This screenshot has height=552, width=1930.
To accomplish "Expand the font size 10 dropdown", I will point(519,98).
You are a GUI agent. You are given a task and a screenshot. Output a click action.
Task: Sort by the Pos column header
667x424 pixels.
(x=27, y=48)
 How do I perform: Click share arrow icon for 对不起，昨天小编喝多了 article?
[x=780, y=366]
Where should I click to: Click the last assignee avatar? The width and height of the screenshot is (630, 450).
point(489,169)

━━━━━━━━━━

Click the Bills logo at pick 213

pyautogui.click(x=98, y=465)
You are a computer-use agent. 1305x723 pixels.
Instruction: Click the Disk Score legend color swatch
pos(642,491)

━━━━━━━━━━

What needs to be done: Copy out the lines of the records above in which the string "agent" appears.

Answer to this task:
You are a GUI agent. You are given a task and a screenshot. Output a click action.
You are a computer-use agent. 1305x723 pixels.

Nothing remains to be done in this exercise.